The Yahoo-Google ad deal is the subject of a federal antitrust investigation and is under review in several states.

Last week, the Senate Commerce Senate Subcommittee on Antitrust, Competition Policy and Consumer Rights took up the issue in a hearing that inevitably veered into a discussion of Yahoo’s dealings with Icahn and Microsoft.

“Microsoft has turned to activist investor Carl Icahn in the hope of forcing a fire sale,” Yahoo General Counsel Michael Callahan said, reflecting the view that Microsoft is hoping to pick up either all of Yahoo or just its search business on the cheap once Icahn lays waste to the current leadership. “What we will not do is allow our business to be dismantled or sold off piecemeal.”

In today’s letter, Yahoo again said that it would sell to Microsoft (or anyone else) for $33 per share, the same price Microsoft had offered — and Yahoo rejected — when talks broke down in May.


Search-only deal?

Yahoo also said that it would consider a search-only transaction, provided that it could be assured of benefiting shareholders and addressed the thorny issue of splitting Yahoo’s search and display advertising businesses.

Yahoo admitted that Microsoft’s recent proposal was a better deal than its previous search-only offer, “but no one should confuse a modestly improved offer with a good offer.”

Much of the letter was an assault on Icahn’s plans for the company should he win the board. Yahoo charged that he is only concerned with his own short-term gain and that he is ill-equipped to lead a technology company.

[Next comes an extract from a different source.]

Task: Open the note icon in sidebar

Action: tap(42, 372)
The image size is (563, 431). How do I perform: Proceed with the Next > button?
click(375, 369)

Icahn, who holds a roughly 5 percent stake in the company, could not be reached for comment.

Yahoo also repeated its charge that Microsoft was never fully committed to acquiring Yahoo, suggesting, as Callahan did in the Senate hearing, that Microsoft may be “more interested in destabilizing a key competitor so that it can either enhance its competitive position or buy our highly valuable search business … at a bargain basement price.”

Microsoft declined comment for this report.